Margot Létrillard entraîne au MPN des adultes et des enfants, et l’été, elle est maître-nageuse. Apprivoiser les basses températures a provoqué des changements profonds chez cette jeune femme timide. « Pour ma famille, je suis une maniaque du contrôle. La nage hivernale m’aide à canaliser mon anxiété. J’ose plus me mettre en avant. »
Se mettre à l’eau est un gros stress. Si tu cogites, tu n’y vas pas. Il faut poser le cerveau.
Le besoin de contrôle revient comme un leitmotiv chez la plupart de ces nageuses. Pour Zoé Ducret, étudiante en école de commerce de 21 ans, l’eau froide a une grande vertu : elle impose le lâcher-prise. « Se mettre à l’eau est un gros stress. Si tu cogites, tu n’y vas pas. Il faut poser le cerveau. » Alors qu’en natation, seuls comptent la performance en temps et le surpassement des autres, la nage hivernale impose le dépassement de soi et la solidarité du groupe.
Dans cet acte à risque vital, le combat est engagé contre soi. Les autres nageur·ses, au fait de cette performance intime, applaudissent à chaque fois. « La présence des gens de Nage Évasion, et de plein d’autres que je ne connais pas mais qui savent ce qu’on vient d’endurer, ça change tout. Ce sport attire des personnalités incroyables. »

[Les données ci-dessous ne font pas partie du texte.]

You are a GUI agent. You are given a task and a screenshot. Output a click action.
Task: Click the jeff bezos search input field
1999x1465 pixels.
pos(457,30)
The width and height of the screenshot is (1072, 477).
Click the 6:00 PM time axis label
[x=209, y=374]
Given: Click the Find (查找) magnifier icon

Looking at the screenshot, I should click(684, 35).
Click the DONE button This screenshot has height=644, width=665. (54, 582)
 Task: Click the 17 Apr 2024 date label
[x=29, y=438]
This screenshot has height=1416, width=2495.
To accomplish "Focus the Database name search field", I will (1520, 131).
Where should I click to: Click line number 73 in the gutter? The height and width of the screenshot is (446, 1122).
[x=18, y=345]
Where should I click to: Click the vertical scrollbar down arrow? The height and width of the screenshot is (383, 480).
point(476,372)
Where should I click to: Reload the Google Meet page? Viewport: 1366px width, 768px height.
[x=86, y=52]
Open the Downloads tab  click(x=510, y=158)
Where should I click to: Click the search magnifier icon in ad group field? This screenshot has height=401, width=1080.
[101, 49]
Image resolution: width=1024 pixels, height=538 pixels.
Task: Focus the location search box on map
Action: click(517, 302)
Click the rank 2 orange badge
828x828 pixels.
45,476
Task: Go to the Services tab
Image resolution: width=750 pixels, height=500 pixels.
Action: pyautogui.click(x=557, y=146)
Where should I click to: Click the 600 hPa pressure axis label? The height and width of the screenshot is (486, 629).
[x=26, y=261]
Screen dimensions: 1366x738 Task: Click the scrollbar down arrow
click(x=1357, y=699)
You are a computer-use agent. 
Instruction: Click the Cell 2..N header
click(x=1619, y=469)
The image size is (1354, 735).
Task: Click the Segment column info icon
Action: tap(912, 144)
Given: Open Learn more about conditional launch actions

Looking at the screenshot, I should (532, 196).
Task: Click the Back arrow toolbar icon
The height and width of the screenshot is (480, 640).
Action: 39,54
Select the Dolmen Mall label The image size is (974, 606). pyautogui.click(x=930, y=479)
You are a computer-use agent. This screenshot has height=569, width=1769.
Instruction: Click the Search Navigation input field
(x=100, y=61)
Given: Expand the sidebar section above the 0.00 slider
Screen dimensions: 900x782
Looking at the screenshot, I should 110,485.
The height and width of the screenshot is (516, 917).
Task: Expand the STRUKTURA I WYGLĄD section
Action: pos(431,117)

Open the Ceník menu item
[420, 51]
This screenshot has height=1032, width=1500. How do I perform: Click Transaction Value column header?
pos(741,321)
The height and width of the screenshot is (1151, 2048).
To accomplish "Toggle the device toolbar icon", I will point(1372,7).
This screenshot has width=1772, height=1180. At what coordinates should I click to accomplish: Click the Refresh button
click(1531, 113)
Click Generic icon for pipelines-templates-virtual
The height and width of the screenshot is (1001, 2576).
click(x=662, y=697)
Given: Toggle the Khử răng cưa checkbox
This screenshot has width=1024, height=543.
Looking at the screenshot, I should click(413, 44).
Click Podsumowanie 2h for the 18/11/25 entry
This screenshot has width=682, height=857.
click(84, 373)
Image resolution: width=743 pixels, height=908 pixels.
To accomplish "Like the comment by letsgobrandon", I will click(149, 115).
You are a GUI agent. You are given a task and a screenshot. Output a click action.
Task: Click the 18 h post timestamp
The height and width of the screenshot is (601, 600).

Ci-dessus : Pauline Barrouyer (derrie`re), Margot Le´trillard (au centre) et Louise Bernard (devant) arrivent a` la rivie`re de la Vis, qui prend sa source dans les Ce´vennes. C’est sans combinaison qu’elles se jetteront a` l’eau.
Le froid aide à cicatriser
Joëlle Brette est l’une de ces figures. À l’âge de 63 ans, elle a décidé de traverser la Manche en relais. Dix ans plus tard, elle est championne du monde du 1 000 m en eau glacée : « Je n’ai pas de mérite, rit-elle au téléphone. Je suis la seule nageuse dans ma catégorie. »
Elle résume bien cette pratique extrême : « L’eau froide, c’est notre folie. On fait des trucs fous. Comme nager la nuit, une frontale sur le bonnet, mais attention, jamais seul·es. La clé, c’est le mental, celui qui me permet de me faire arracher une dent sans anesthésie. »
Alexandre Fuzeau affirme qu’il faut plus d’audace et de courage que la moyenne pour affronter l’eau glacée. Joëlle a perdu sa fille il y a deux mois. « Les amis du club m’ont sortie de là. » Elle a passé huit jours sans nager. Puis elle s’est remise à l’eau – ‘Il faut se remettre à l’eau’ – et a disputé le 500m à Megève.
Aujourd’hui, elle nage en pleurant, mais elle nage. « C’est mon Prozac, ma guérison. » Le froid aide à cicatriser. Eau glacée, surface de réparation ?
(*) Au microscope, les adipocytes apparaissent bruns.